Une tendance virale aux airs de collecte de données
Les paroles sont simples, répétées, et les émotions bien distinctes. Certains internautes se demandent si cette trend n'a pas été créée spécifiquement pour entraîner les modèles d'IA des géants de la tech. Interrogée, Laurence Devillers, professeure en IA à Sorbonne Universités, répond sans détour : « Sans doute ! ».
S'il est difficile de déterminer les origines exactes de cette tendance, la chercheuse ironise : « c'est une super idée pour récolter des données sur nos émotions gratuitement ». Elle ajoute : « Les Chinois sont très friands des logiciels de reconnaissance des émotions. Une société a tout à fait pu lancer ce type de trend ».
Des données gratuites et accessibles à tous
Laurence Devillers rappelle que cette méthode n'est pas nouvelle : « c'est ce qui a été utilisé dans les premiers travaux sur la détection des émotions par les IA. Pour entraîner les systèmes d'intelligence artificielle prédictive, dans les années 2000, on avait recours à des données de voix qui disaient la même phrase sur différentes intonations ».

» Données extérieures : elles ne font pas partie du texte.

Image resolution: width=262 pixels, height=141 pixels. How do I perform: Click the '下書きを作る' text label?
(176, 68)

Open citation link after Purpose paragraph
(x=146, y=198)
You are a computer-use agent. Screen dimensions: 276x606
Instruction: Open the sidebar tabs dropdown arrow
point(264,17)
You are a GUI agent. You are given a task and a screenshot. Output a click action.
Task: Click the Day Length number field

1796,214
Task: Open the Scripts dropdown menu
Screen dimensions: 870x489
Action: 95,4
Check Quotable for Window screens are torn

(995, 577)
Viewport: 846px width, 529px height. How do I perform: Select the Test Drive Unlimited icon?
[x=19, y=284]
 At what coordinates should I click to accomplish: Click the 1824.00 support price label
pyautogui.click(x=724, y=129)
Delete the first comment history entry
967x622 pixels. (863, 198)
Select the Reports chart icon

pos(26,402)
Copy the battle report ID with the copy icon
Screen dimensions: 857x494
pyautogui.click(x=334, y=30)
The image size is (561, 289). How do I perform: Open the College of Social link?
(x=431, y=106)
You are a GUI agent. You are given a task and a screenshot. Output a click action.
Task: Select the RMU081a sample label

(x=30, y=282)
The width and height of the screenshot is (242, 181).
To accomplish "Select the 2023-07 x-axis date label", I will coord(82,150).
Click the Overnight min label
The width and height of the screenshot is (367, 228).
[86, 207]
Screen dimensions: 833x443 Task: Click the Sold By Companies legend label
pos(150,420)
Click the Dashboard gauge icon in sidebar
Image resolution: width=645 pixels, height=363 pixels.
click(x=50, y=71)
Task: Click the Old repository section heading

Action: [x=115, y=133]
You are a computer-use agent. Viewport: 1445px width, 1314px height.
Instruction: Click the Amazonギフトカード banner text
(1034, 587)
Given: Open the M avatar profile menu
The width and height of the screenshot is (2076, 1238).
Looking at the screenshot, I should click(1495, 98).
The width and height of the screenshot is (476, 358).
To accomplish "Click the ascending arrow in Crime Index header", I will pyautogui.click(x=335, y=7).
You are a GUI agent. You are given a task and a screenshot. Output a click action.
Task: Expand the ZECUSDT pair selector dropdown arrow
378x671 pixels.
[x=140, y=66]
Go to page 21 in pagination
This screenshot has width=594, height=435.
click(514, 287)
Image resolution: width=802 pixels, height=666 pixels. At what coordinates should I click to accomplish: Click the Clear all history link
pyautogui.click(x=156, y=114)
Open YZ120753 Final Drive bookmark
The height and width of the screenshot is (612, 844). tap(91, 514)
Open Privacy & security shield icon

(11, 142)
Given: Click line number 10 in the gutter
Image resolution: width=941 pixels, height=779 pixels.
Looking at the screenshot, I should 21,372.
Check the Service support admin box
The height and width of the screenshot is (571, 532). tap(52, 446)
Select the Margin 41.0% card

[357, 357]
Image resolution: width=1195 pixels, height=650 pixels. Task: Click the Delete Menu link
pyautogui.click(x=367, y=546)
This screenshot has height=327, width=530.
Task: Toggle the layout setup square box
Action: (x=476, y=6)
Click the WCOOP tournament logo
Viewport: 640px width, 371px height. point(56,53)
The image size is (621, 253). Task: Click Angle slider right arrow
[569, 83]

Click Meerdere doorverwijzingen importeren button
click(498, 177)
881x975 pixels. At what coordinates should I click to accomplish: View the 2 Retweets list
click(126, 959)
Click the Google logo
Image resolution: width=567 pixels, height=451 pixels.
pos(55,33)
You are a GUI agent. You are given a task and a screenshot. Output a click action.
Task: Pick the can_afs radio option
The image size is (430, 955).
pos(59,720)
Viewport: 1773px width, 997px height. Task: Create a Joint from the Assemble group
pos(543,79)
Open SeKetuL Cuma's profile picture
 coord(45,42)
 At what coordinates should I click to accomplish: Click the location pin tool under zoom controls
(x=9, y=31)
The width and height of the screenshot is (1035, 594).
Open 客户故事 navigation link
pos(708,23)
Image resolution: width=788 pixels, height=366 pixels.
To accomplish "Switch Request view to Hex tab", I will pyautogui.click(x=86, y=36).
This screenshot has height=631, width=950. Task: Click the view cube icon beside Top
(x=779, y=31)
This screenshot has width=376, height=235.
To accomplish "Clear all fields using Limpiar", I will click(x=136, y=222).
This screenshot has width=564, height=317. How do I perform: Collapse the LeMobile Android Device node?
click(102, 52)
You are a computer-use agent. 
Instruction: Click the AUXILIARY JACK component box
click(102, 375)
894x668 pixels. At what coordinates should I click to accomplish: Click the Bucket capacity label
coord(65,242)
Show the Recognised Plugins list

Sur les réseaux sociaux, ces données sont accessibles à tous et totalement gratuites. « Pour nous chercheurs, ce ne serait pas éthique de manipuler les gens comme ça pour collecter leurs données. Sur un réseau social, c'est du vol. Mais des gens moins éthiques peuvent se dire que c'est une bonne façon de collecter, voire vendre des corpus de données », explique-t-elle, d'autant que ces contenus sont extrêmement viraux.
Les limites de la collecte émotionnelle
Collecter des informations via cette trend comporte toutefois des limites. Selon la chercheuse, en fonction de nos émotions, « le timbre, l'énergie, le rythme, les mots qu'on va employer » varient. Pour qu'une IA puisse saisir les subtilités humaines, « il y a beaucoup d'informations à prendre en compte sur l'aspect linguistique », assure-t-elle. Et de conclure : « plus c'est naturel, mieux c'est pour ceux qui collectent les données ».